A federal appeals court Feb. 9 reversed a lower court’s dismissal of a lawsuit brought by the AHA and several hospitals, which sought to compel the Department of Health and Human Services (HHS) to meet its congressionally mandated deadlines for reviewing Medicare claims denials. The AHA said the decision moves hospitals closer to getting relief.
Saying that the backlog of delays has gotten “worse, not better,” the appeals court sent the case back to the lower court, noting that, “in all likelihood,” the lower court should order the administration to comply with the appeals deadlines if HHS or Congress fails to make meaningful progress toward solving the problem within a reasonable period of time, pointing to the close of the next appropriations cycle as the deadline for resolution.
In December 2013, HHS imposed a two-year moratorium on assigning new appeals of claim denials.
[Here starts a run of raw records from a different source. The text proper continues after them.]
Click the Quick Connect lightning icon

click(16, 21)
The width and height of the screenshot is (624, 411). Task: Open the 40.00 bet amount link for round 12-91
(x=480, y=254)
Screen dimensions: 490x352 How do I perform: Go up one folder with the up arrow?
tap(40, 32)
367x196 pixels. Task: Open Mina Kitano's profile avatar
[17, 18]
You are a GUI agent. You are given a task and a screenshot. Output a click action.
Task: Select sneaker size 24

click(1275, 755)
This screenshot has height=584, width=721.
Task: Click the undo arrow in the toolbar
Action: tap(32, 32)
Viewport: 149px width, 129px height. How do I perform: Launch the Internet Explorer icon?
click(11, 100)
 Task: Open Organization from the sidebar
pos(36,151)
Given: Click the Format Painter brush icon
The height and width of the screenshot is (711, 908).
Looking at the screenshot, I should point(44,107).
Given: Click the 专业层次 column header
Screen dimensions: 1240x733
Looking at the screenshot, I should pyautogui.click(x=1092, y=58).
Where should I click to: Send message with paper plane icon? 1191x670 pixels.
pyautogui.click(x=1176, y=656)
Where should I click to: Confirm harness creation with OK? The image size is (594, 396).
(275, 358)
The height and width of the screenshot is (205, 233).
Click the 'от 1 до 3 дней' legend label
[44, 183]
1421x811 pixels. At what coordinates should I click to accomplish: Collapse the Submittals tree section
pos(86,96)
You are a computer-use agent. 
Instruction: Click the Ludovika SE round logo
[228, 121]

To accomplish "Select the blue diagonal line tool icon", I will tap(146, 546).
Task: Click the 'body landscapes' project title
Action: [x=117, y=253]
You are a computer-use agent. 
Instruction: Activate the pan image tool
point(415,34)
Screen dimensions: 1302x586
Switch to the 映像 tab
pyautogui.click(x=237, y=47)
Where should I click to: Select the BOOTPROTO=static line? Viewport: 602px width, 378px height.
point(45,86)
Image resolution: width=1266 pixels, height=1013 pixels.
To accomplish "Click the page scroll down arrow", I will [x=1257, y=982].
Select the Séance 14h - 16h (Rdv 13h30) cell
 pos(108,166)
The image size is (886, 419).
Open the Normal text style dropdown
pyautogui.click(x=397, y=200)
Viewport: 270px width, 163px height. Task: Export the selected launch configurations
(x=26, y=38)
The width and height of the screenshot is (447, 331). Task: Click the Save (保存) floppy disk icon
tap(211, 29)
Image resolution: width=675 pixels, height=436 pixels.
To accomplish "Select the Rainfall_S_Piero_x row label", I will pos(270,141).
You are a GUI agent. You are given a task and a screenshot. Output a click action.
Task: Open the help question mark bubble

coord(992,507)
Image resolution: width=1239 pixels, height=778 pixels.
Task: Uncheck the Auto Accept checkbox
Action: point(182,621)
The department had a backlog of about 800,000 appeals in July 2014 when it gave its last official tally – and it’s likely to have grown since.
The court’s opinion observed that the department “has the capacity to process only about 72,000 appeals per year, a far cry from the almost 400,000 appeals it received in fiscal year 2013, or from the more than 800,000 appeals that composed its backlog in July 2014. These figures suggest that at current rates, some already filed claims could take a decade or more to resolve.” That administrative logjam delays billions of dollars in Medicare reimbursements to hospitals, the AHA noted.
The AHA and several hospitals sued HHS in May 2014 over the backlog at the administrative law judge (ALJ) level, the third levels of appeals. An ALJ has 90 days to decide an appeal.
“The appeals court affirms that hospitals simply cannot afford to have billions of dollars that are needed for patient care tied up indefinitely in the appeals process,” said Melinda Hatton, the AHA’s senior vice president and general counsel. She said the decision “confirms that the agency has a clear duty to comply with the congressionally mandated deadlines and that the statute gives hospitals a corresponding right to demand compliance. And, it refutes attempts by the agency to excuse compliance because of the Recovery Audit Contractor program, noting that congressional mandates trump discretionary decisions.”
Hatton said the AHA expects the lower court to rule in favor of the hospitals unless HHS and Congress can make meaningful progress toward a solution.